SEA() Ticker function
For ratio plotting, the SEA(Ticker) function can only be used in the denominator argument and only for plotting TickerA over SEA(TickerA) like this: T-CRUD/SEA(T-CRUD). The SEA() ticker function works by calculating the median yearly seasonality as a new dataset (see the seasonality page for details and examples of this calculation). This one year seasonality dataset is then unfolded exactly the same for many years and directly inputted as a synthetic ticker into this plotting page arguments. Example: Ratio plot of Crude Oil by its seasonality: T-CRUD/SEA(T-CRUD). To write custom SEA() function synthetic tickers simply input your ticker of choice between the parentheses such as SEA(T-CRUD).
RAT() Ticker function
The RAT() ticker function works by calculating the ratio between two tickers as a new dataset. This dataset is then directly inputted as an synthetic ticker into the plotting page arguments. To write custom RAT() tickers simply input your two tickers of choice between the parentheses, separating them with a comma. Such as RAT(T-AAPL, T-MSFT). This can only be once, synthetic tickers like RAT(RAT(T-AAPL, T-MSFT), SEA(T-qtec)) are invalid for the time being. Example, how is Google outpacing Microsoft in terms of CAGR curve: RAT(T-GOOGL,T-MSFT)/MATH-CAGR_PCT-2
LAG() Ticker function
The LAG() ticker function is used to create a lagged version of an asset. This lags a dataset with an amount of days equal to the lag value in the ticker. To write custom LAG() tickers simply input your ticker of choice and lag value between the parenthesis, seperated by a comma. Such as LAG(AAPL, 10). Lag values can only be inputted into the denominator as positive whole numbers between 1 and 7000 days. Using the ratio plotter with LAG(), a ticker can be analyzed in its auto correlation, or correlation to a nother ticker with a gap of X days (e.g.ratio plot of TICKERA by LAG(TICKERB, 30)).
MATH- Tickers
The MATH- tickers are custom mathematical tickers made by us (e.g. MATH-CAGR_PCT-2 for 2% exponential growth, MATH-CONST_VEC-1 for a constant value of 1 each day). To find the list of valid MATH tickers go to the Ticker Selector Page and search through the MATH category list. Important to mention is that when using the MATH tickers the last observed date for this MATH ticker will be far in te future.

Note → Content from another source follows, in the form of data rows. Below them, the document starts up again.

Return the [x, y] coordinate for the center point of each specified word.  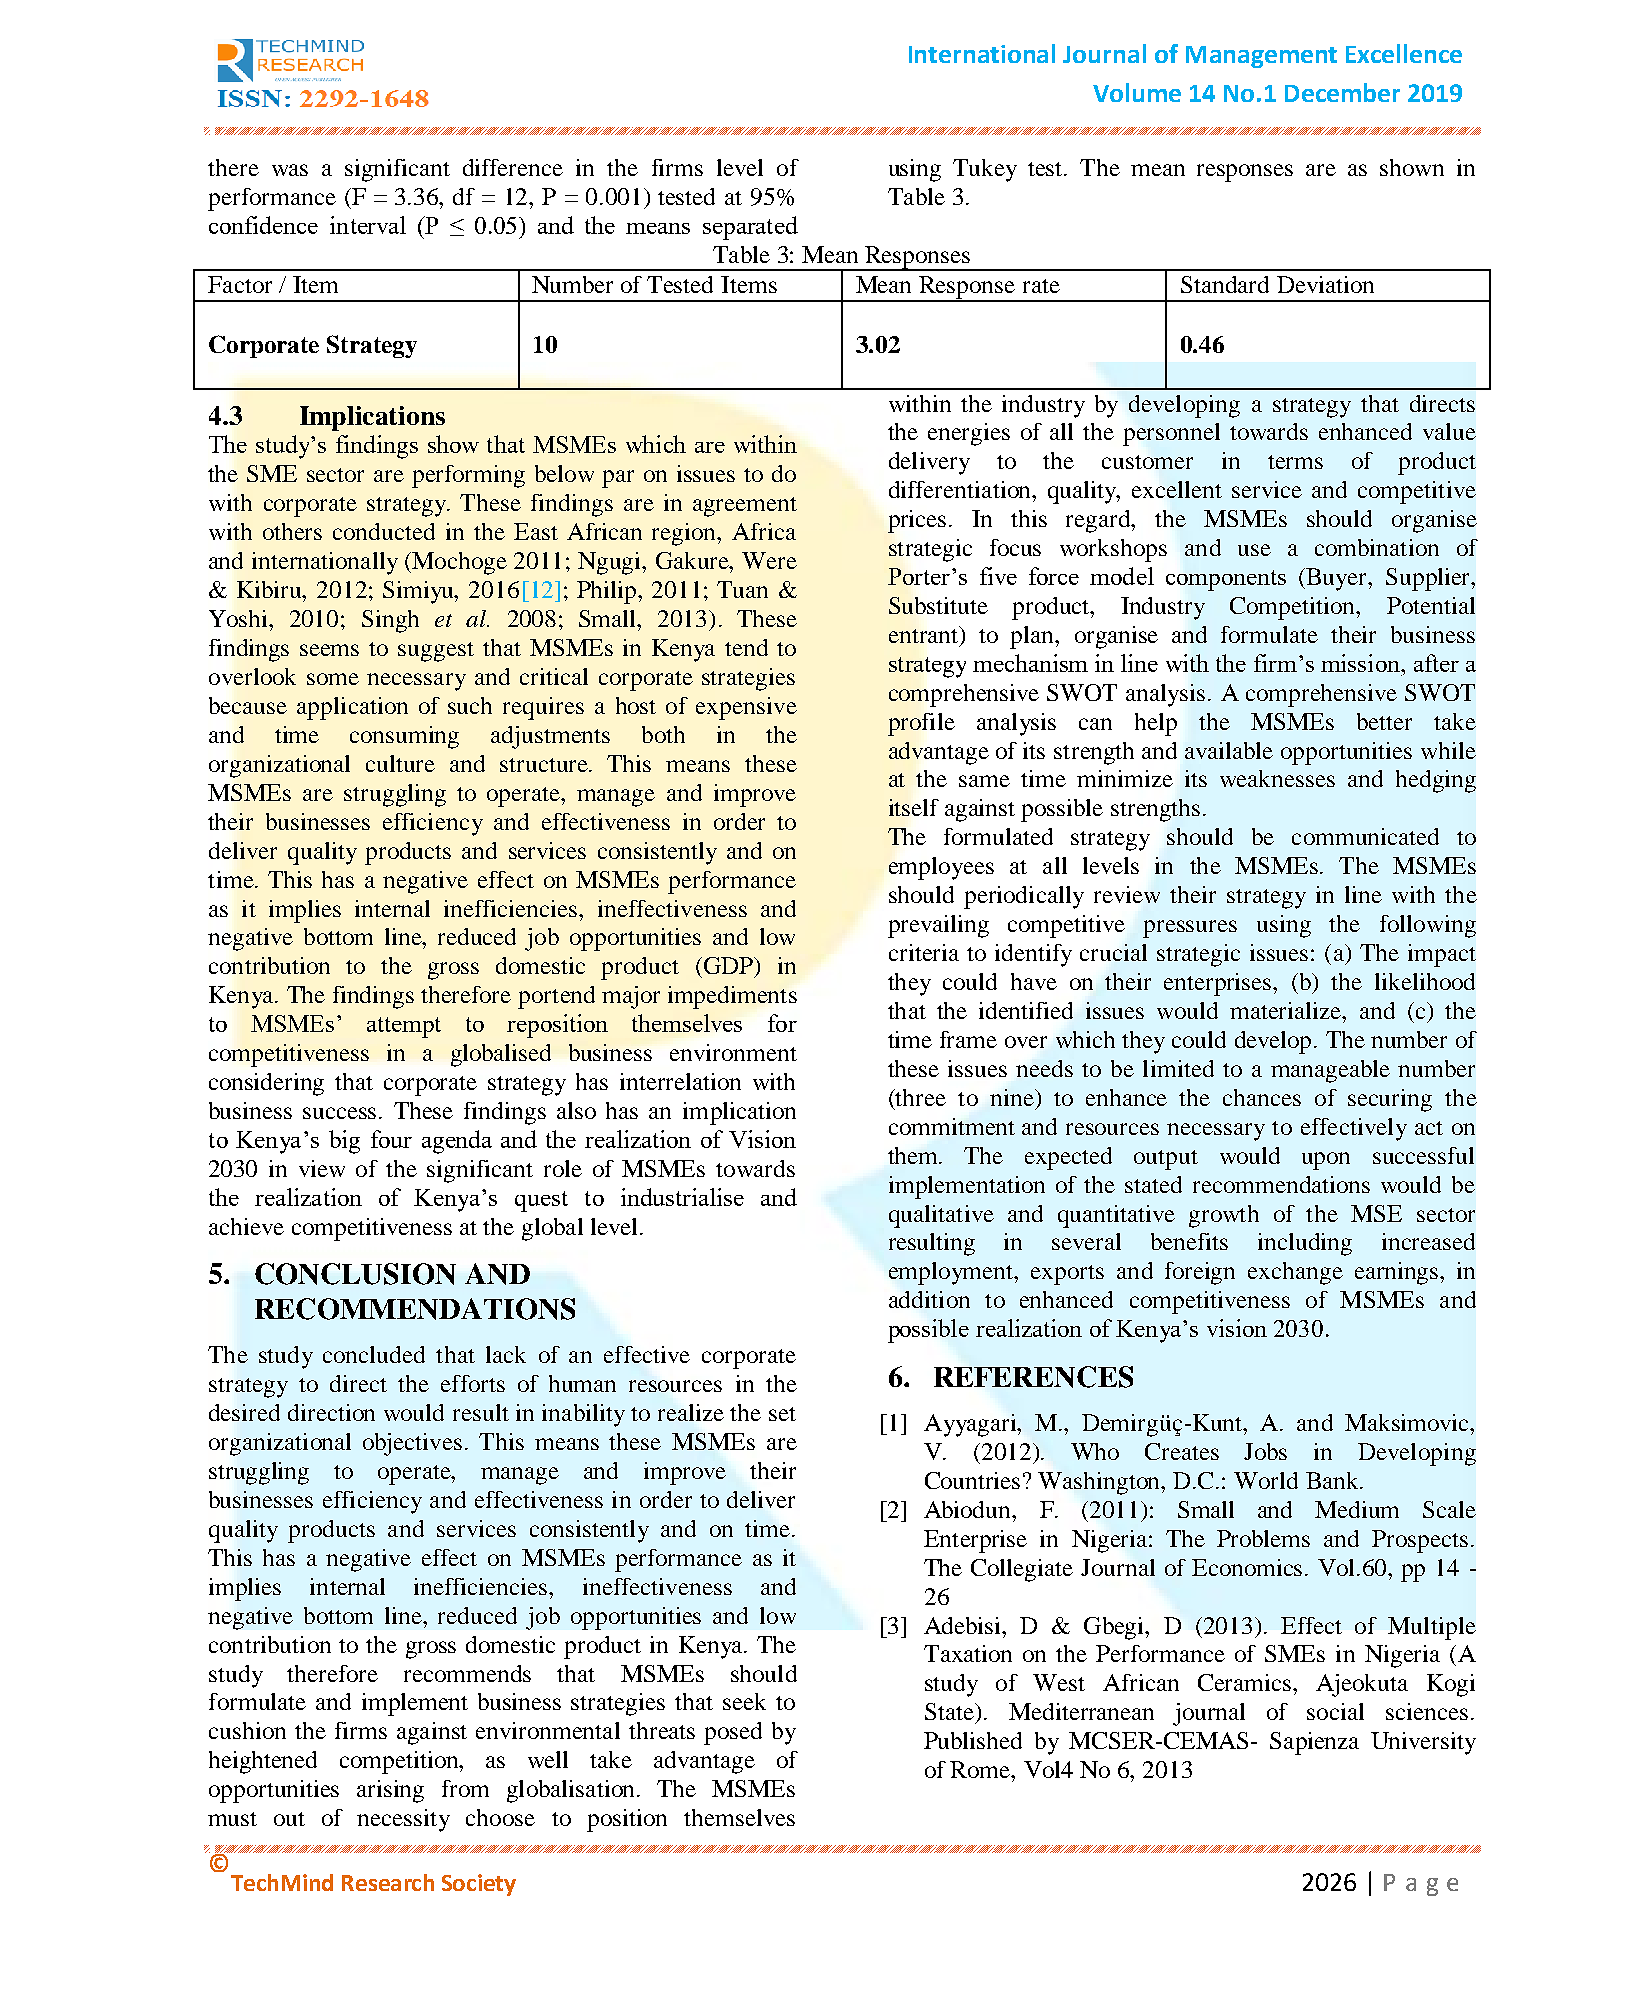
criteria [924, 952]
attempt [404, 1027]
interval [368, 225]
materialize [1287, 1010]
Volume [1137, 92]
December [1342, 92]
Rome [981, 1769]
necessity [403, 1820]
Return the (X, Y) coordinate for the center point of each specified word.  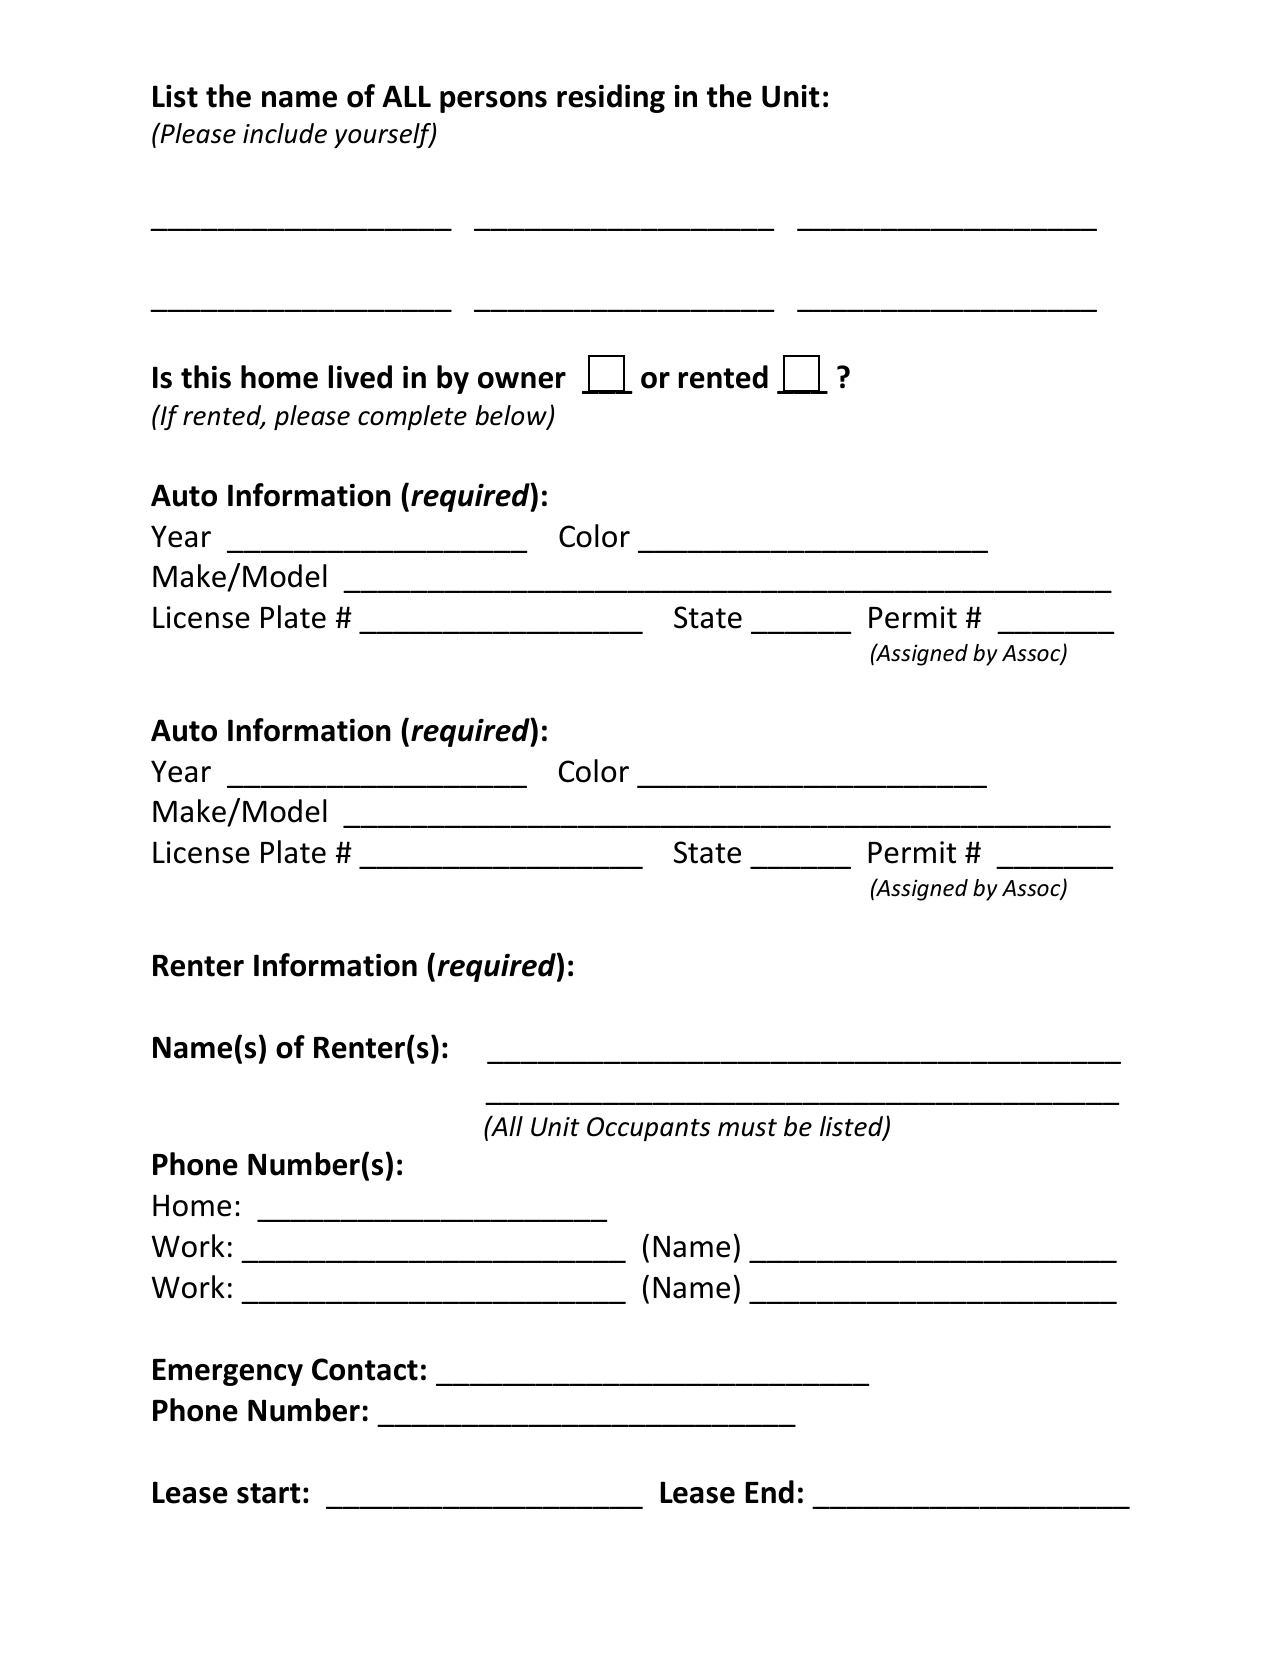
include (285, 133)
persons (493, 102)
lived (360, 377)
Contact (365, 1369)
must (747, 1128)
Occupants (648, 1129)
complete (412, 418)
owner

Default Ticker Column Projections & Adjustments
Let's take T-GOOGL as an example. When the projection variable is left blank, the ratio plotter will use the default projection variable which is -AdjClose (close price adjusted for both dividends and splits). This means that when you input T-GOOGL into the ratio plotter it will actually plot the Tiingo split and dividend adjusted close price of GOOGL (T-GOOGL-AdjClose by T-MSFT-AdjClose). If you want to plot the split (but not dividend) adjusted close price of GOOGL you can input T-GOOGL-SplitAdjClose. All projection columns are provided by Tiingo, with exception of the -SplitAdjClose column which is calculated by our system.